The nation took the first step of the journey home we continue today. Bruised, battered and defeated, we also return to God with lofty dreams of restoring our lives, families and communities. We’re often left with bittersweet memories of a life that didn’t turn out as expected.
It will never be the same. It will be better.
As the spring-like wind of God’s Spirit breezes into our lives, we discover that our joy, peace and love isn’t held hostage by current circumstances. We have a future without boundaries and an influence far beyond our own land and lifetimes. We are no longer ordinary citizens—we are now kings and princes in a kingdom without end.
As we celebrate the coming Easter season, I pray that the power and love of Christ will carry you forward with unimaginable hope and grace.
* “Here Comes the Sun” was written by George Harrison—the Beatle shadowed behind the star personas of John Lennon and Paul McCartney.
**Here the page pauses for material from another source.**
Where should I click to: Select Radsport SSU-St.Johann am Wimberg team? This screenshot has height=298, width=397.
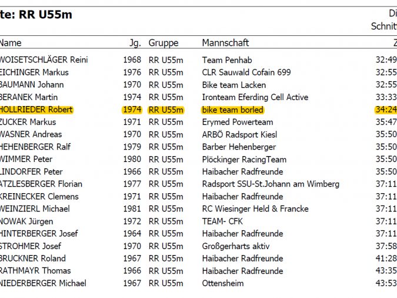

It’s a warm reminder that us less-known types can still offer enduring hope to many others.
This week’s Scripture readings: Each link offers the entire day’s readings, listed in succession via Bible Gateway—just keep scrolling down to read the next selection of verses.
- Captivity: Ezekiel 6:1-10; 37:1-14; Daniel 1. Divinely disciplined for their self-destructive behavior, God’s people must adapt to a new land and a new lifestyle. None of us like unwanted change—but learning to trust God in unfamiliar terrain is always the foundation for building a resilient faith.
- Return: Ezra 1, Daniel 9. After his people’s seventy years of exile, God is on the move again. He moves the heart of Cyrus—the commanding king of the free world. More importantly, he moves the hearts of his people towards repentance, humility, and greater hope for their future. When we stop trusting in our own ability and start believing in the goodness of God . . . amazing things begin to happen.
- Restoration: Ezra 3:8-13; Nehemiah 1:1-2:8; 8:1-3, 9-12; Zechariah 8. The rebuilding process for the nation, worship, temple and city would be a slow, often painstaking ordeal for God’s people. In our instant “microwave ready” society, we want God to make quick changes to our lives and future. Sorry—it almost never works that way. Following God requires on-going faith, determination, patience, and a spiritual vision beyond our own lifetime.
- The Scattered. Esther 3:8-11; 4:13-17; 7-8. Back in the colossal Persian Empire, a young Jewish girl astonishingly becomes queen of the land. That’s all fine and dandy until she’s required to put her own neck on the line when her people are threatened with genocide. What might be God’s astonishing call on your life for our world today?
- The Coming Kingdom. Ezekiel 34:11-31; Malachi 2:17-3:4, Zechariah 3. The Old Testament closes with both stern warnings and epic hope. It’s real easy for us humans to quickly forget the hard lessons of our past. And it’s also easy for us humans to get lost in our daily routine and forget the grander vision God has for our lives, churches and world.
Thanks for joining along in our journey through the Old Testament. I hope you’re enthused to continue on as we seek hope and inspiration from the life, death and resurrection of Jesus in the weeks leading into Easter.